### [WHAT TO PRODUCE]
Show every line below where "pixels" can be found.

### [EXCERPTED RECORDS]
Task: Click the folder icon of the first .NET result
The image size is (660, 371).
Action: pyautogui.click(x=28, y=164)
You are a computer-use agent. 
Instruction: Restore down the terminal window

* * *

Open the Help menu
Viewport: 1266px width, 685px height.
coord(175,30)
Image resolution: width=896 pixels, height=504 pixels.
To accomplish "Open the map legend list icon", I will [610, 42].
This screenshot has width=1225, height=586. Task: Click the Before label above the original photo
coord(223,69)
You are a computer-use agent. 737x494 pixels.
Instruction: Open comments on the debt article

--

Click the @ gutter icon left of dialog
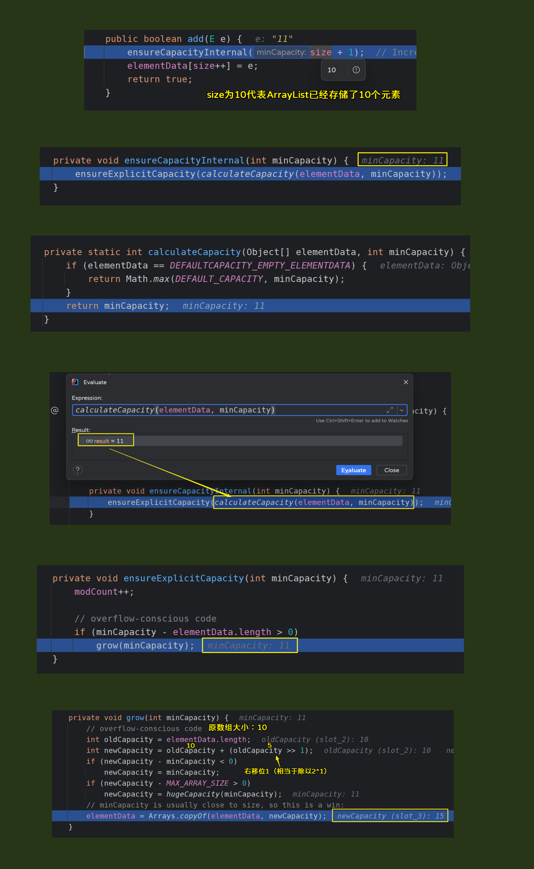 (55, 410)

### [SOLUTION TO THE PROBLEM]
Image resolution: width=896 pixels, height=504 pixels.
You are a computer-use agent. 737x494 pixels.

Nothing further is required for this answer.